L’intouchable succès critique et public du film The Artist et l’avalanche de prix le récompensant[1. Prix d’interprétation masculine à Cannes et Meilleure comédie, meilleur acteur, meilleur film aux golden Globes, meilleur film, réalisateur et acteur au London Critics’ Circle, 19 prix et 39 nominations dans divers festivals] m’obligent à me poser une question cruciale : pourquoi est-ce un film muet qui représente le cinéma français dans le monde entier ? Qu’arrive-t-il au cinéma du pays qui, avec les Etats-Unis, a produit le plus grand nombre de chefs d’œuvre ? Songez donc Bresson, Demy, Garrel, Godard, Guitry, Melville, Pialat, Renoir, Rohmer, Truffaut ont mis en scène des films inoubliables qui célébraient la parole et l’art de la mise en scène, le politique, la pensée philosophique et les sentiments amoureux. Ainsi, comment se peut-il que ce film soporifique, apparemment divertissant pour un grand nombre de personnes, soit le parangon de ce qui se fait de mieux dans notre beau pays ?

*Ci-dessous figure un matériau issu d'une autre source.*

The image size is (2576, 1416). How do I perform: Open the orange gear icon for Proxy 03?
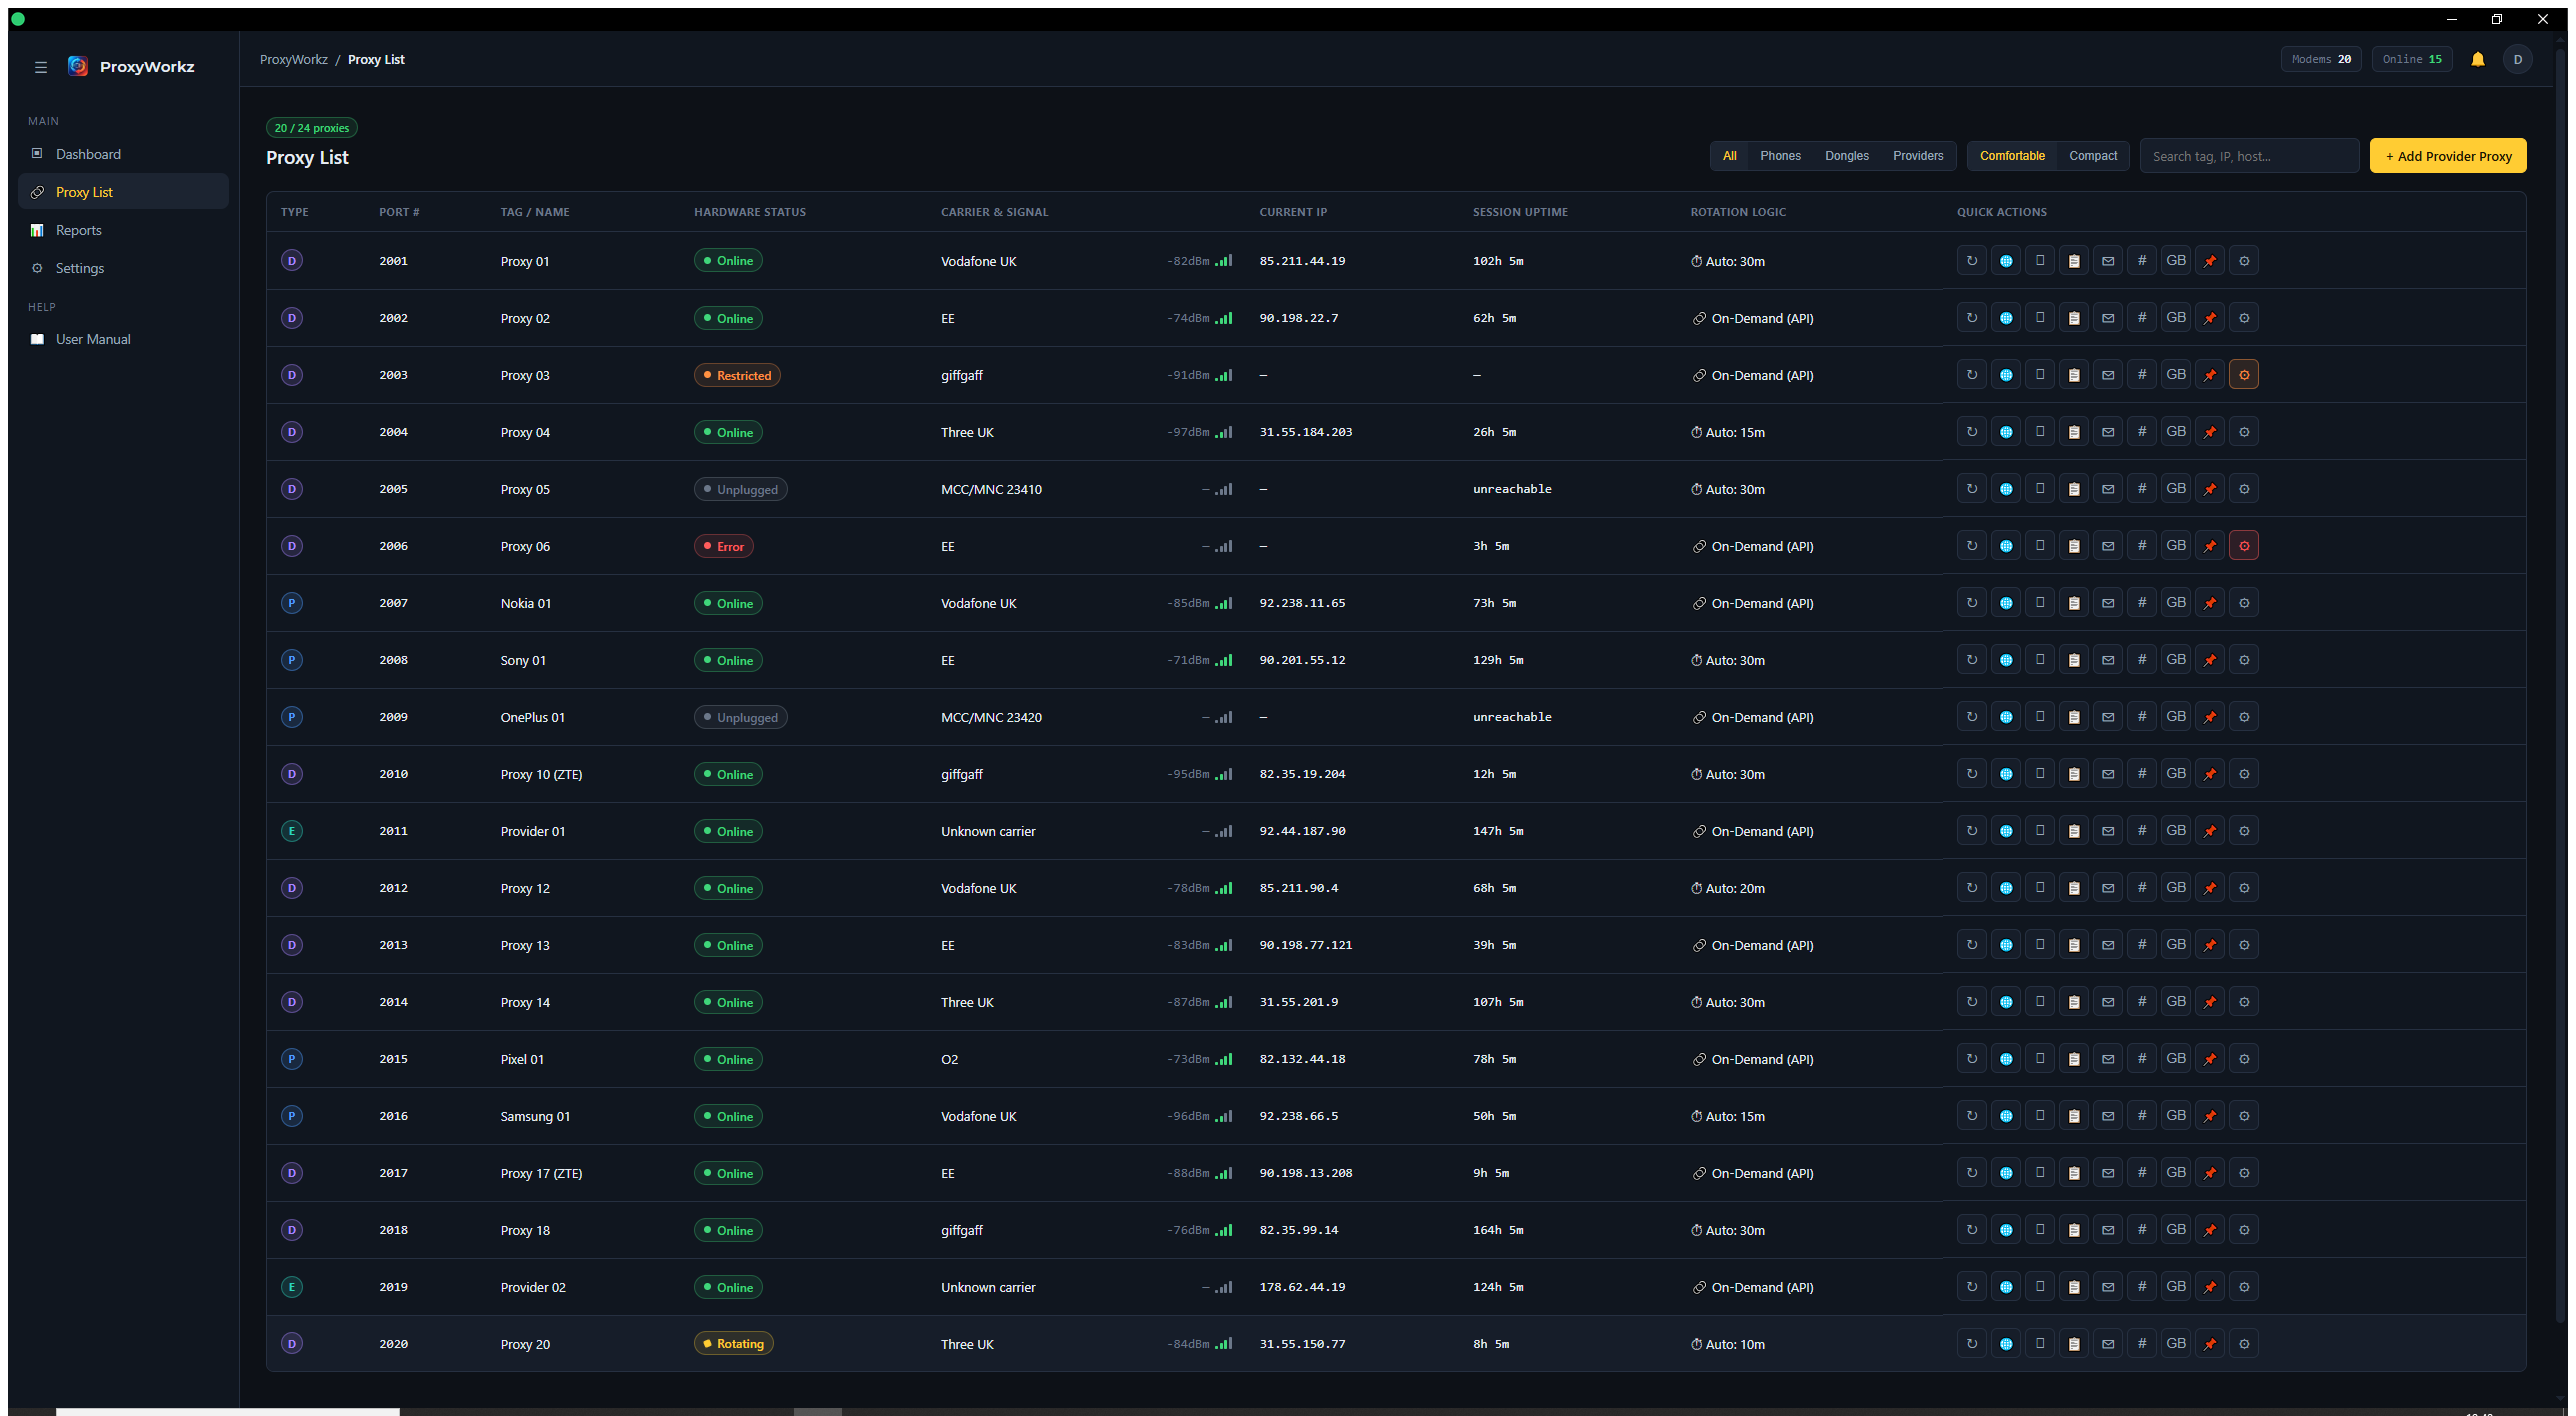click(2243, 375)
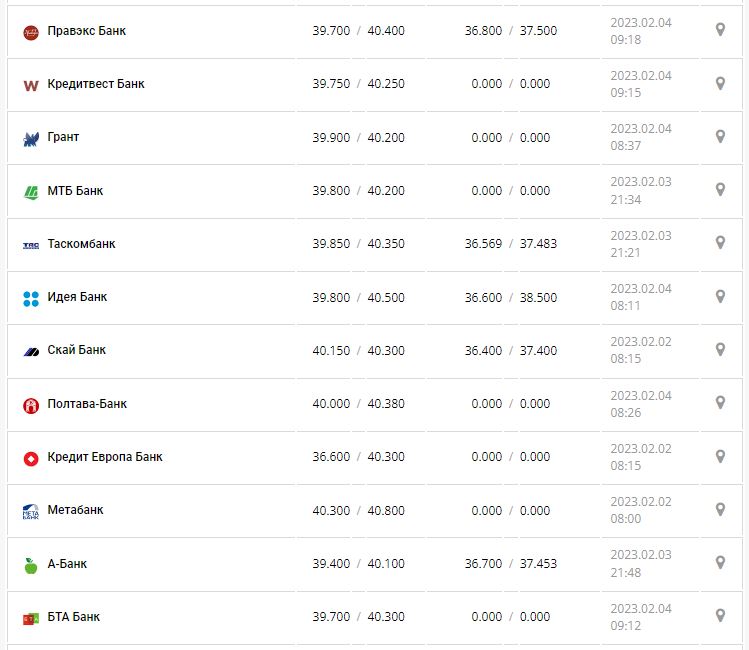
Task: Open map pin for Метабанк
Action: click(720, 509)
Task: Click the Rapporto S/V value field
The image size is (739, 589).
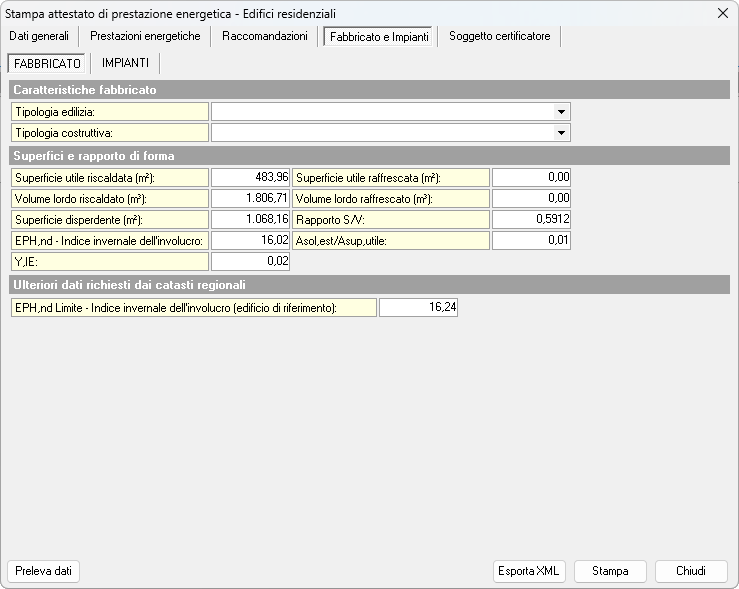Action: click(531, 220)
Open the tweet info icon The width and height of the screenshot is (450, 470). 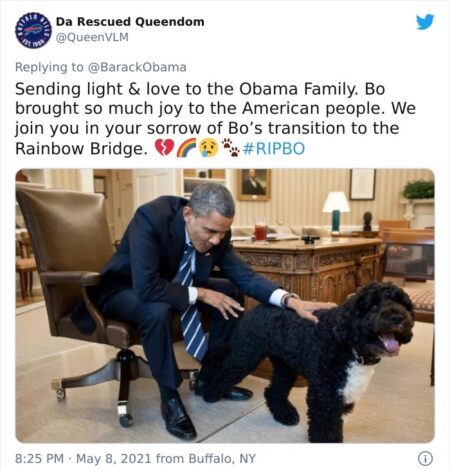coord(425,458)
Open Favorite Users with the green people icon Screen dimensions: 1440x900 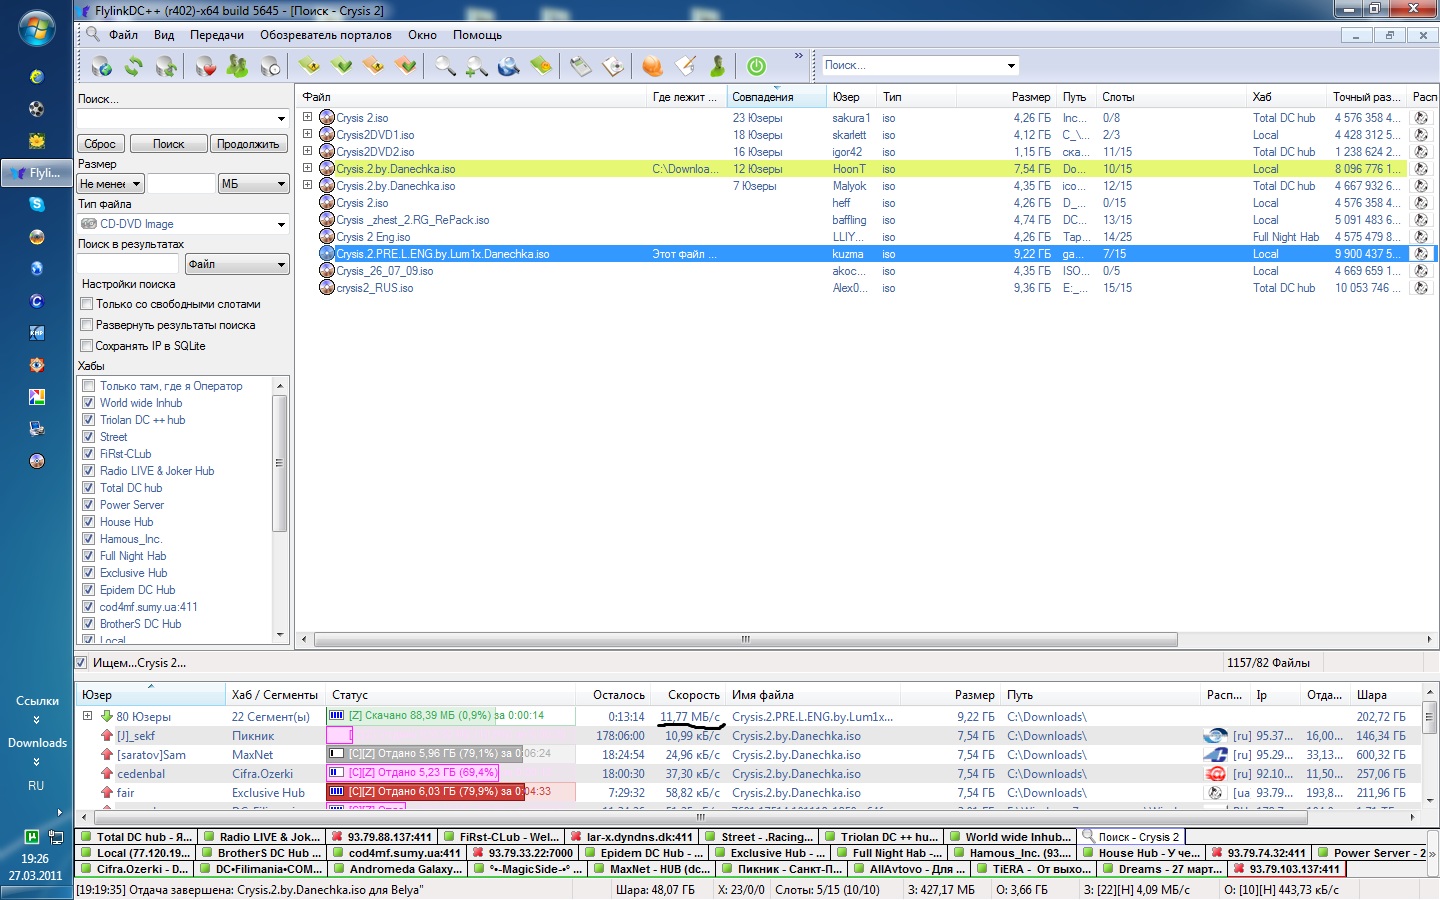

Quelques mimiques, grimaces et claquettes esquissées par Bérénice Béjo et Jean Dujardin suffisent à emporter l’adhésion des jurys et du public international. Ne se rappelle-t-on plus des comédies hilarantes de Laurel et Hardy, du burlesque désopilant de Buster Keaton et Harry Langdon, du génie comique de Charlie Chaplin acteur, de la magnificence émotive que produisaient ses beaux films à la mise en scène limpide ? Il faut croire que non puisqu’une série de pitreries tournées dans un noir et blanc du plus bel effet vintage font rire la France et la planète entière.

Jean Dujardin est un bien meilleur acteur quand il parle et se démène dans une comédie en couleurs comme OSS 117, Le Caire, nid d’espions du même Michel Hazanavicius (la scène où il chante « Bambino » de Dalida ou celle où il fait taire le muezzin qui l’empêche de dormir en pleine nuit sont drôles, rythmées, inventives sont un bel hommage au cinéma d’aventure). Rien de tel dans The Artist : le scénario est mince et convenu. Les gags lourds et peu inspirés. Pas de poésie ou de déclaration d’amour à un genre disparu comme on veut nous le faire croire (la poésie flamboyante du cinéma muet, nous pouvons la voir à l’œuvre dans les films de Philippe Garrel ou de F.J.Ossang).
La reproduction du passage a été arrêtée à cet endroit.